L’écriture s’arrêtait là, sur une éclaboussure d’encre et un trou dans le papier. Puis elle reprenait, au crayon cette fois, et d’une graphie différente.

Les jambages au crayon disaient : « Plus tard. Juste à l’endroit, la plume a lâché. Un des becs s’est cassé. Il va falloir que j’aille acheter une autre plume au village. »

Puis l’écriture se faisait plus calme. « Il vaudrait sans doute mieux que j’attende la nouvelle plume et que je n’écrive pas au crayon. Seulement j’étais ici, dans la cuisine, avec la lampe, et j’ai dû me mettre à penser et il s’est fait tard – minuit passé, je suppose, je n’ai pas regardé. Le Vieux Noir a commencé à chanter dans le poulailler. Puis le fauteuil à bascule de maman s’est mis à craquer comme si elle était dedans. Tu sais que je ne me laisse pas avoir par ce genre de choses mais je me suis mis à remonter dans les souvenirs, tu sais comme ça m’arrive quelquefois. Je crois que je déchirerai cette lettre, à quoi ça sert d’écrire des machins comme ça ? »

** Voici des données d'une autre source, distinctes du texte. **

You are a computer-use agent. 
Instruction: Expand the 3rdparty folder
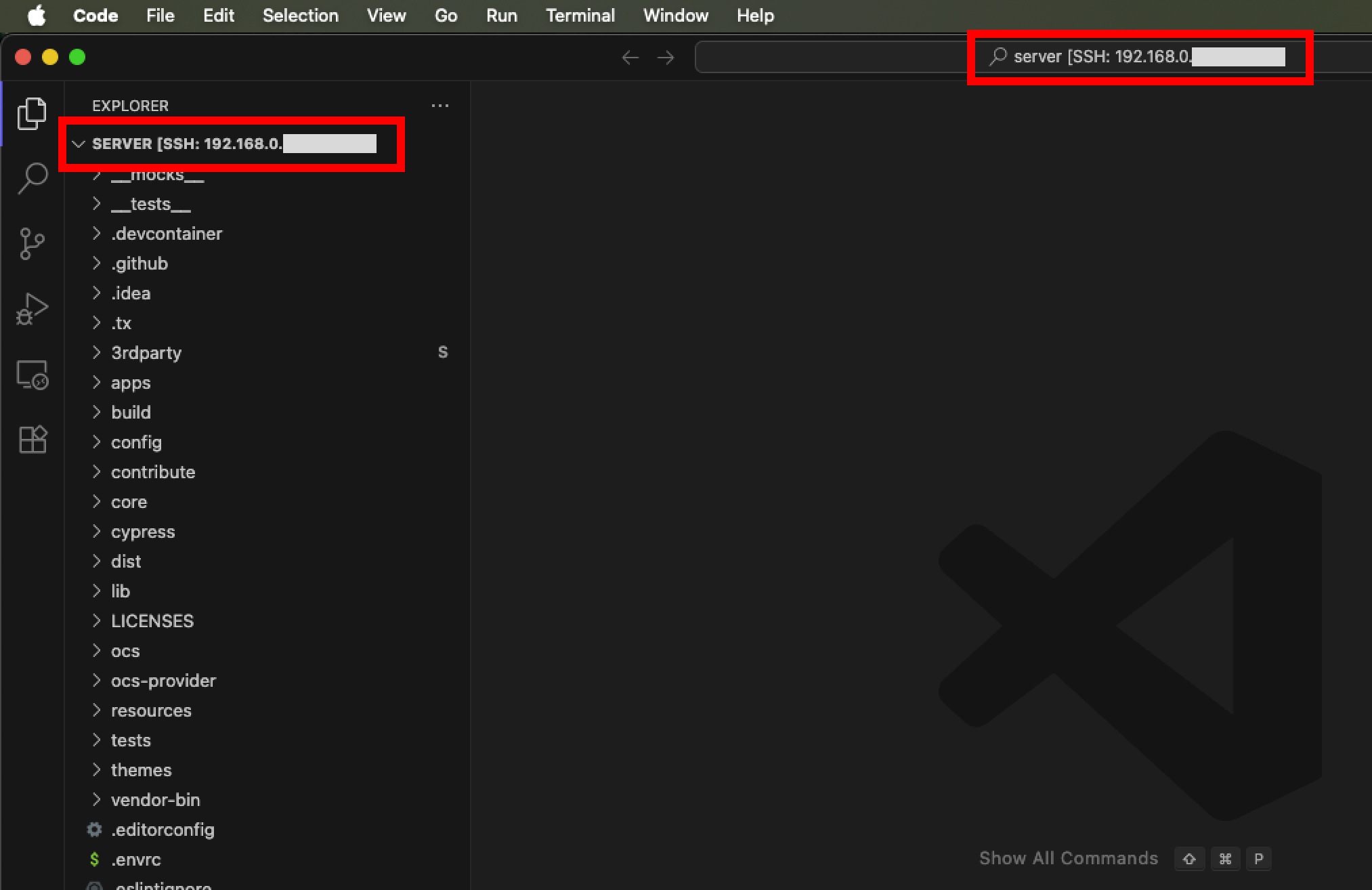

Puis les mots se courbaient et semblaient courir. « Si je dois la déchirer, autant y aller carrément. On dirait que toute la maison s’est mise à vivre et que des yeux lui ont poussé partout et qu’il y a des gens à la porte qui attendent un moment d’inattention de ma part pour entrer. Ça me donne la chair de poule. Je voulais te dire – je veux te dire – enfin je n’ai jamais compris – enfin, pourquoi notre père a fait ça. Je veux dire, pourquoi est-ce qu’il n’a pas aimé ce couteau que je lui avais acheté pour son anniversaire ? Pourquoi ? C’était un bon couteau et il avait besoin d’un bon couteau. S’il s’en était servi, s’il l’avait affûté, si seulement il l’avait sorti de sa poche et l’avait regardé, c’était tout ce que je lui demandais. S’il l’avait aimé, je ne m’en serais pas pris à toi. Il fallait que je m’en prenne à toi. Je crois que le fauteuil de maman se balance un peu. C’est la lumière. Ça ne prend pas avec moi. J’ai l’impression que quelque chose n’est pas fini. Quelque chose n’a pas été fait et dont je ne nie souviens pas. Quelque chose n’a pas été fait. Je ne devrais pas être ici. Je devrais me balader par le monde au lieu d’être dans une bonne ferme ; à me demander si je vais me marier. Il y a quelque chose qui ne va pas, connue si c’était arrivé trop tôt et que l’on ait oublié quelque chose. Je devrais être à ta place et toi ici. Je n’ai jamais pensé comme ça. C’est peut-être parce qu’il est tard – il est plus tard que ça. Je viens de regarder par la fenêtre et c’est le point du jour. Je ne crois pas m’être endormi. Comment la nuit a-t-elle coulé si vite ? Je ne peux pas me coucher maintenant. Je ne pourrais pas dormir de toute façon. »

La lettre n’était pas signée. Charles avait peut-être oublié qu’il voulait la détruire et l’avait envoyée. Adam la garda longtemps et, chaque fois qu’il la relisait, un frisson le parcourait et il ne savait pas pourquoi.